# Alert Patterns

## Contents

- [PagerDuty](#pagerduty)
- [Datadog](#datadog)
- [AWS CloudWatch](#aws-cloudwatch)
- [AWS SNS / EventBridge](#aws-sns--eventbridge)
- [Uptime Monitors](#uptime-monitors-better-uptime-uptime-robot-pingdom)
- [GitHub Actions](#github-actions)
- [Sentry / Error Trackers](#sentry--error-trackers)
- [Custom Webhooks / Generic Alerts](#custom-webhooks--generic-alerts)

---

How to parse alerts from common monitoring sources. Extract key fields to feed into the triage framework.

## PagerDuty

**Signals:** messages containing `TRIGGERED`, `ACKNOWLEDGED`, `RESOLVED`

**Extract:**
- Service name (which service is affected)
- Severity/urgency (high, low)
- Description (what the monitor detected)
- Trigger time
- Incident URL (for details and timeline)

## Datadog

**Signals:** messages containing `Monitor Alert`, `Warn`, `Alert`, `Recovered`, `No Data`

**Extract:**
- Monitor name (identifies what's being checked)
- Status (Alert, Warn, OK, No Data)
- Tags (environment, service, region — usually in `key:value` format)
- Metric value and threshold (what triggered it)
- Graph/dashboard link

**Note:** `No Data` alerts often indicate the metric source itself is down (agent, service, network) — treat as potential downtime, not just a missing metric.

## AWS CloudWatch

**Signals:** messages containing `ALARM`, `OK`, `INSUFFICIENT_DATA`

**Extract:**
- Alarm name (usually follows a naming convention like `<env>-<service>-<metric>`)
- State (ALARM, OK, INSUFFICIENT_DATA)
- Metric name and namespace (e.g., `AWS/ECS CPUUtilization`)
- Threshold and current value
- Region and account (if multi-account)

**Common patterns:**
- `CPUUtilization > 80%` → resource exhaustion
- `HealthyHostCount < 1` → downtime
- `5XXError > threshold` → error spike
- `EstimatedCharges > budget` → cost alert (SEV-4)

## AWS SNS / EventBridge

**Signals:** JSON payloads via webhook or Slack integration

**Extract:**
- `Subject` or `Message` field for the alert summary
- `TopicArn` to identify the alert source
- Parse the JSON `Message` body for structured data (alarm details, state change)

## Uptime Monitors (Better Uptime, Uptime Robot, Pingdom)
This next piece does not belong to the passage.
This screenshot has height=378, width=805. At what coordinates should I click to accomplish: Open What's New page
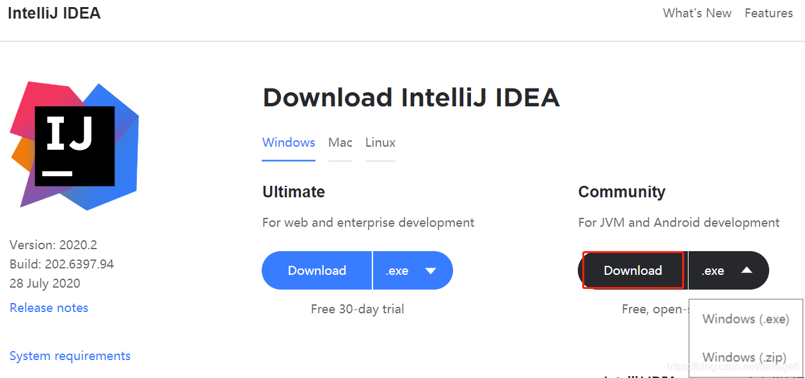pos(696,13)
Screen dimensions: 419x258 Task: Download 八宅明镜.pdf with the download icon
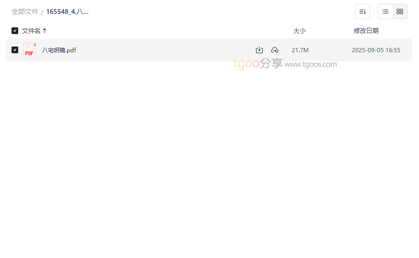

**Signals:** messages containing `DOWN`, `UP`, `degraded`, `maintenance`

**Extract:**
- Monitor name / URL being checked
- Status (down, up, degraded)
- Response code (if available)
- Downtime duration (on recovery alerts)
- Check location/region

## GitHub Actions

**Signals:** messages containing workflow run status — `completed`, `failure`, `success`, `cancelled`

**Extract:**
- Repository and workflow name
- Branch (main, staging, feature)
- Conclusion (success, failure, cancelled)
- Failed step name (from the run details)
- Commit SHA and author

```bash
# Get details on a failed run
gh run view <run-id> --repo <owner/repo> --json conclusion,name,headBranch,jobs
gh run view <run-id> --repo <owner/repo> --log-failed
```

## Sentry / Error Trackers

**Signals:** messages containing `New issue`, `Regression`, `Resolved`, exception names

**Extract:**
- Error title / exception type
- Frequency (first occurrence vs regression)
- Affected users count
- Stack trace location (file, line)
- Release/version where it appeared

## Custom Webhooks / Generic Alerts

For alerts that don't match known patterns:

1. Check if the message is JSON — parse and extract structured fields
2. Look for severity indicators: `critical`, `warning`, `error`, `info`
3. Look for service identifiers: hostnames, URLs, service names
4. Look for timestamps
5. Look for metric values and thresholds

When in doubt, ask the user what monitoring system sent the alert.

## General Note

For PagerDuty, Datadog, CloudWatch, and other third-party tools, deeper investigation requires accessing their UI or API (which needs tool-specific credentials). During triage, use the links/URLs in the alert message to jump directly to the relevant dashboard, incident, or alarm detail page. The `gh` CLI covers deploy correlation — the monitoring tools themselves handle metric and log investigation.